Phnom Penh non è una città che si ama a prima vista, qui i turisti restano un giorno o due mentre sono in transito da/per i templi di Angkor. Il traffico è caotico ed il clima spesso umido con temperature che tendono al rovente. Se Phnom Penh non ha il fascino evocativo di altre città asiatiche, per contro non ha nemmeno una storia millenaria. Ma allora perché amare Phnom Penh? Ce lo spiega Milton Osborne in un libro molto interessante: Phnom Penh. A cultural and literary history.
La Phnom Penh di Milton Osborne
Milton Osborne ha vissuto diversi anni a Phnom Penh in qualità di diplomatico, rimanendo poi legato alla capitale cambogiana per tutta la vita, seguendone le assai travagliate vicende. Phnom Penh diventa capitale della Cambogia solo nel 1866, quando i francesi decisero di stringere il controllo sul Mekong, nel tentativo di aprire una rotta commerciale tra i loro possedimenti nell’odierno Vietnam e la Cina. Sotto la colonizzazione francese la città crescerà, sino ad essere rinomata in tutto il sud-est asiatico.
L’eredità che Phnom Penh si assume diventando capitale è grande. Alle sue spalle si erge Ankgor, il cui spirito aleggia tutt’ora in ogni angolo di Cambogia, ma anche Angkor Borei, capitale del poco conosciuto ed antico regno di Funan. Terminati, per mano siamese, i fasti dell’impero khmer, capitale divenne Udong e lo rimase per secoli. Fu, come detto, per la politica francese che Phnom Penh divenne capitale, pur avendo una posizione periferica nel paese. Ma non va dimenticato che parte della fu Cambogia si trova oggi in Vietnam.

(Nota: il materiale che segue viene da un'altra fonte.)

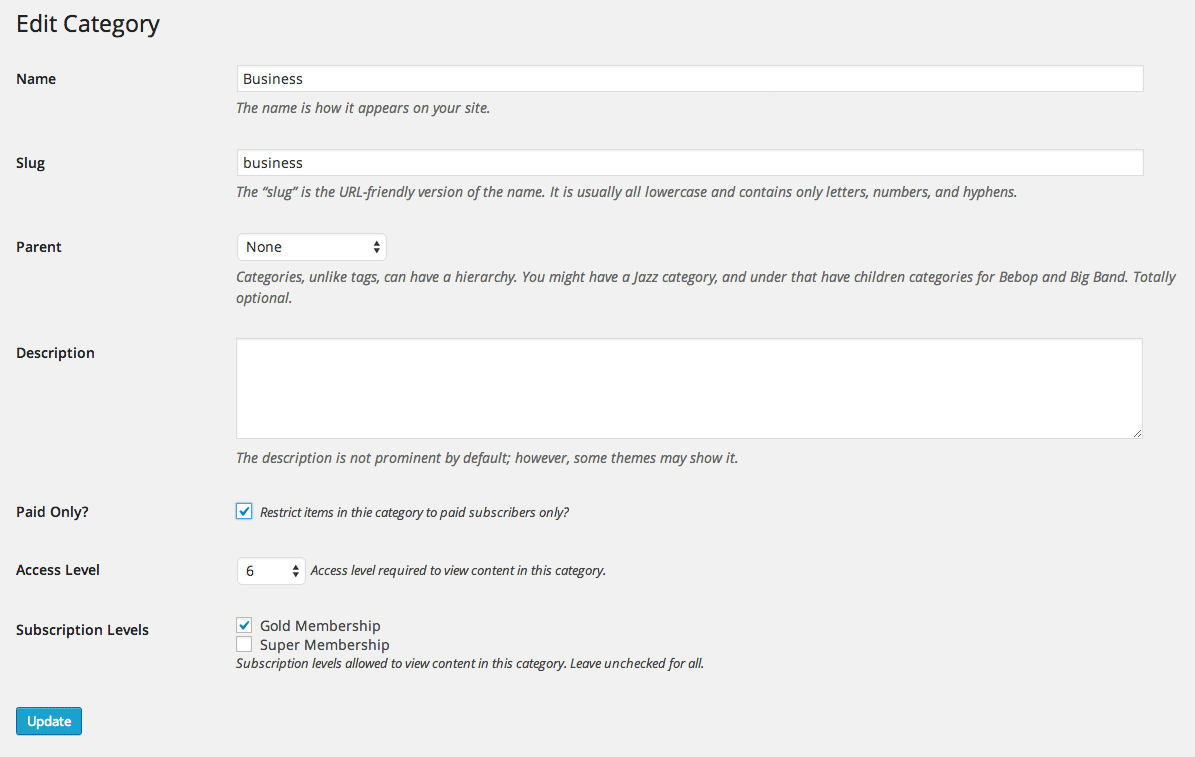Viewport: 1195px width, 757px height.
Task: Open the Access Level dropdown
Action: pos(271,571)
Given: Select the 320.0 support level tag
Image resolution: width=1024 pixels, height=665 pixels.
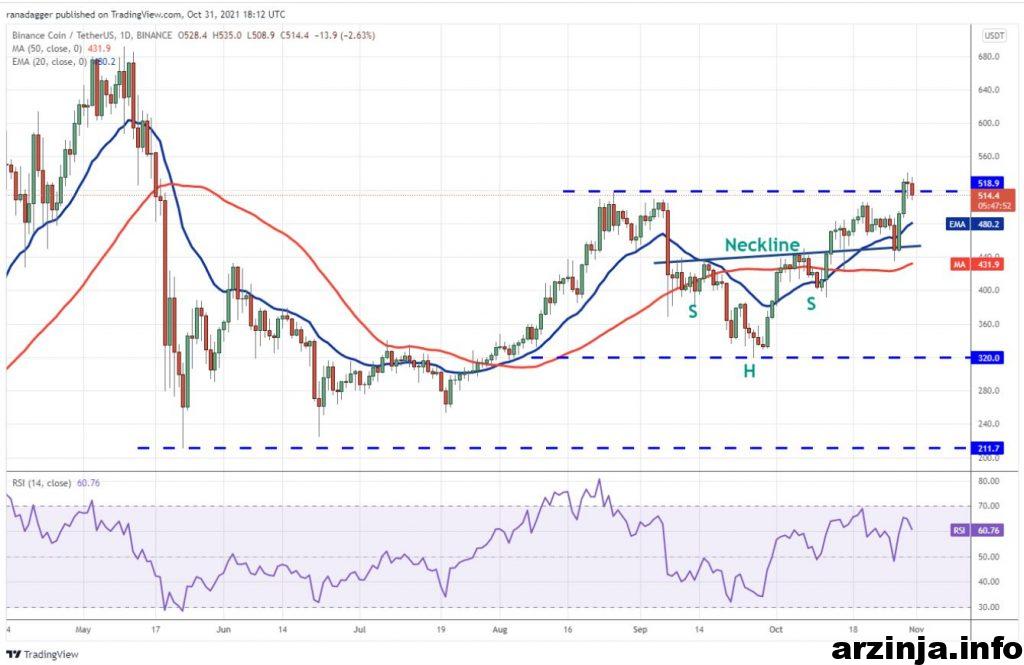Looking at the screenshot, I should 989,357.
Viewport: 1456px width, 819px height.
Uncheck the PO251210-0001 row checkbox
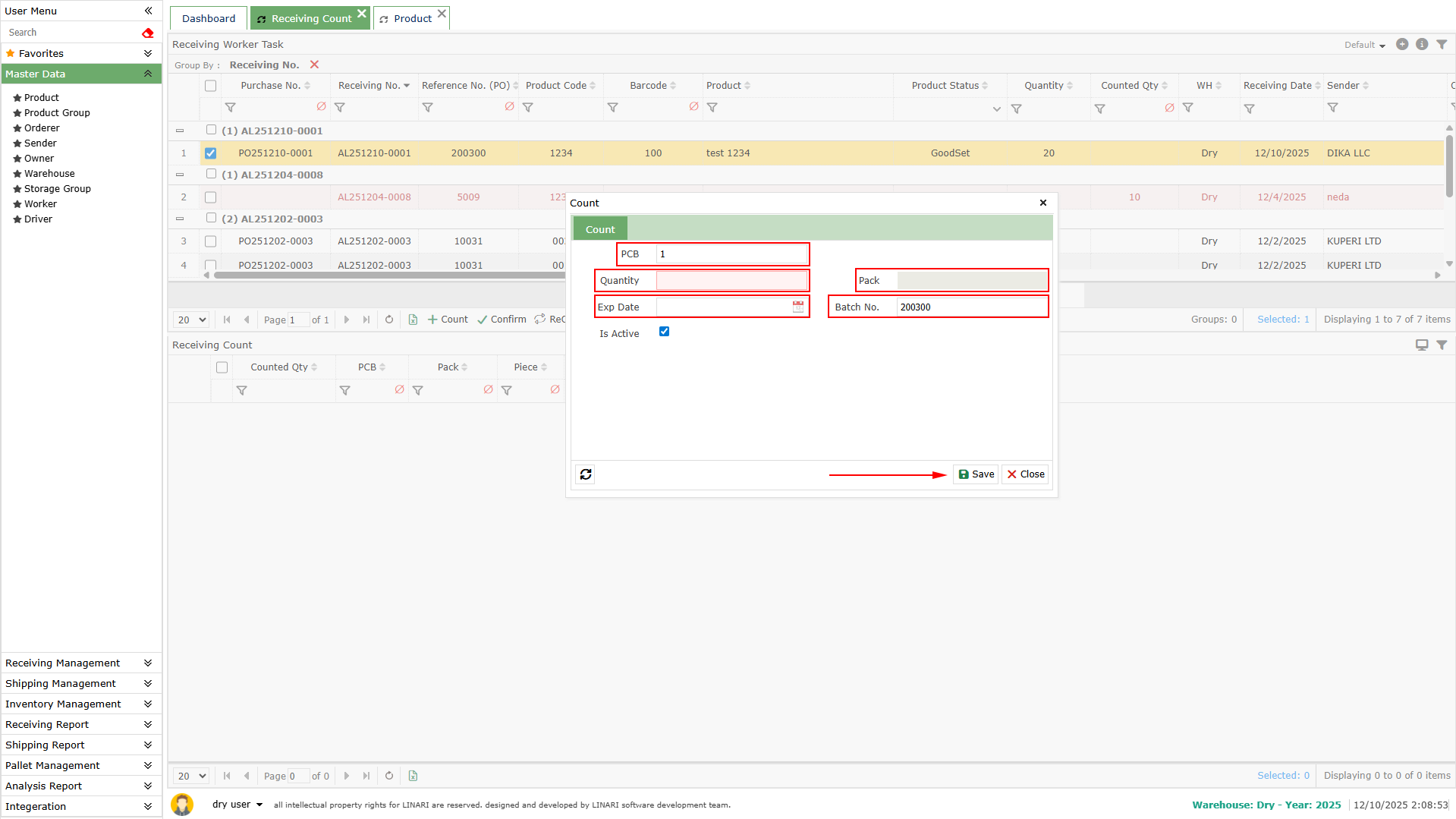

Milton Osborne ci accompagna lungo i meandri della Storia di Phnom Penh, regalandoci numerosi aneddoti e citando un’infinità di opere letterarie che vedono la capitale cambogiana come protagonista. Gli spunti di interesse sono molteplici, si va dall’urbanistica all’antropologia, dalla Storia alla politica, nulla sembra sfuggire alla rassegna di Osborne, impegnato con tutte le sue forze a valorizzare una città a lui molto cara. Il panorama che l’autore ci offre rappresenta in realtà uno spaccato della storia dell’intero sud-est asiatico.
Imprese di avventurieri, spesso spagnoli e portoghesi, che precedettero le colonie vere e proprie, convivenza di diverse comunità, a Phnom Penh soprattutto cinesi e vietnamiti. Inoltre lo sviluppo urbano che ancora oggi mostra le influenze stilistiche di chi ha retto la città. L’opera di Milton Osborne rappresenta una lettura coinvolgente ed acuta, lontana dal pietismo e dalla tragedia che avvolgono molte delle storie scritte su Phnom Penh. Certo gli anni dei khmer rossi sono stati estremamente difficili per la città, ma il passato va superato.
La Phnom Penh di oggi
Oggi Phnom Penh vive in costante tensione con Siem Reap, forse il vero cuore economico della Cambogia. Tuttavia a Phnom Penh risiede il potere politico, che in Cambogia si distingue poco da quello finanziario. La città sembra essere in costante ricerca di una sua identità, che non sia semplicemente quella di essere una sosta sulla via per Angkor oppure il Vietnam. Oggi Phnom Penh è sicuramente il centro delle contraddizioni del paese, dove la modernità si affaccia su distese di poveri e contadini migrati nella capitale in cerca di fortuna.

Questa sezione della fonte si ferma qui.